Items listed in a dataset:
# # #

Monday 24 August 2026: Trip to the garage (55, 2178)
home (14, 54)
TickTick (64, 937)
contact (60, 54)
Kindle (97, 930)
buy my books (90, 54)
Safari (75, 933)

# # #

Write the records out once more, exactly as shown.

Monday 24 August 2026: Trip to the garage (55, 2178)
home (14, 54)
TickTick (64, 937)
contact (60, 54)
Kindle (97, 930)
buy my books (90, 54)
Safari (75, 933)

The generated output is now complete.